"Failed to send scheduled attestation" errors—how to remedy or at least reduce?

Open JamesCropcho opened this issue 3 years ago • 1 comments

Description

The log of lighthouse beacon_node has large clumps of entries of:

21:06:33.945 ERRO Failed to send scheduled attestation
21:06:33.945 ERRO Failed to send scheduled attestation
21:06:33.946 ERRO Failed to send scheduled attestation

[…and so on and so on]

Everything is working perfectly (e.g. no recent restarts) save for the occasional Previous epoch attestation(s) failed to match head and Previous epoch attestation(s) had sub-optimal inclusion delay warnings, and then all at once I get more than 100 of those ERRO log entries.
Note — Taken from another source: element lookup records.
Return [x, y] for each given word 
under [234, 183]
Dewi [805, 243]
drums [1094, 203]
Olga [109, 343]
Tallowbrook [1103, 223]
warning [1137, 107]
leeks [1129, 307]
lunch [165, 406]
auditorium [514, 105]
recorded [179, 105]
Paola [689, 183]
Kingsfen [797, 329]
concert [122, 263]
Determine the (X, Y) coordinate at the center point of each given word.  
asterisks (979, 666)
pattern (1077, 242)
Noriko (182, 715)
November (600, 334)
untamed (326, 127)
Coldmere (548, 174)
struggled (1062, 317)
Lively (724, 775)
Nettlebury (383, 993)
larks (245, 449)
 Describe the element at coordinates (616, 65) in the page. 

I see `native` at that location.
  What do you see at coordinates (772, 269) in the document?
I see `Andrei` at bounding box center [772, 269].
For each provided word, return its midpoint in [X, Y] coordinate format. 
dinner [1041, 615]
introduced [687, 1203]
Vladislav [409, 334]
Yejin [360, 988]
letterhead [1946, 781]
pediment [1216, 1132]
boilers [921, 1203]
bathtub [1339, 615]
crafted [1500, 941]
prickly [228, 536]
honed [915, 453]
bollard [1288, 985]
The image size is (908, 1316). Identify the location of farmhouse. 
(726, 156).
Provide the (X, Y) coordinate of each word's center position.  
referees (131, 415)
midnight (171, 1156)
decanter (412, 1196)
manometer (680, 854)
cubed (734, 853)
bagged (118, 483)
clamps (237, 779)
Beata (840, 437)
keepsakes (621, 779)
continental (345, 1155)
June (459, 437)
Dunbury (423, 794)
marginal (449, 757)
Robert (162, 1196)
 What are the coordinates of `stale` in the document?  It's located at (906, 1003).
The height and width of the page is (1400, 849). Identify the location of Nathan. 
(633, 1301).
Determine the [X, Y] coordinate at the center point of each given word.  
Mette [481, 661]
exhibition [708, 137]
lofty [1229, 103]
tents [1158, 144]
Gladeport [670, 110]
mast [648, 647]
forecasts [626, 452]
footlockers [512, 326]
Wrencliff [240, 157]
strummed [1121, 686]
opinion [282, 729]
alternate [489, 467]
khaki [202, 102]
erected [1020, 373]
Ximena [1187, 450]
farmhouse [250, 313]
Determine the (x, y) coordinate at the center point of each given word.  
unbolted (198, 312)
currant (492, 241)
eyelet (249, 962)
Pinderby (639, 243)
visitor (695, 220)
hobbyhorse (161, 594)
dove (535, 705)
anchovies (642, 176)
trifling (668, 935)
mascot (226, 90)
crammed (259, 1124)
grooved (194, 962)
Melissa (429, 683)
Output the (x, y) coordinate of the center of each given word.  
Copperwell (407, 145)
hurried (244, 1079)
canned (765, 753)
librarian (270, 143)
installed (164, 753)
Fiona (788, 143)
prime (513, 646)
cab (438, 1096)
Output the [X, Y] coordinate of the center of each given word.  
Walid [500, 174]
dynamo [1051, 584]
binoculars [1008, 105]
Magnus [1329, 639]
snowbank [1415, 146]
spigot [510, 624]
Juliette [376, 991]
These clumps appear perhaps once every 8 hours on a beacon node whose validator client has ~100 validators. Notable configuration includes:

--validator-monitor-auto
--http-disable-legacy-spec
--block-cache-size 15

At the time of the most recent occurrence (note peers):

21:06:29.001 INFO Synced  slot: 4394730, block:    …  empty, epoch: 137335, finalized_epoch: 137333, finalized_root: 0x585c…60d2, exec_hash: n/a, peers: 85, service: slot_notifier

UPDATE:

I am now also getting all-at-once gobs of these sorts of errors:

ERRO Unable to send message to the beacon processor, type: gossip_attestation, error: no available capacity, service: router

They were preceded by one of these entries:

ERRO Attestation queue full                  queue_len: 16384, msg: the system has insufficient resources for load

Also have gobs of these two:

ERRO Unable to send message to the beacon processor, type: gossip_aggregate, error: no available capacity, service: router
ERRO slog-async: logger dropped messages due to channel overflow, count: 11, service: router

…and then:

ERRO Attestation delay queue is full         msg: check system clock, queue_size: 16384

…followed by another slew of:

ERRO Failed to send scheduled attestation

According to htop I am using just a fraction of available RAM, and instantaneous average CPU use (8-core) spikes to 100% for about 3 seconds about every 15 seconds, then goes back to about 10%.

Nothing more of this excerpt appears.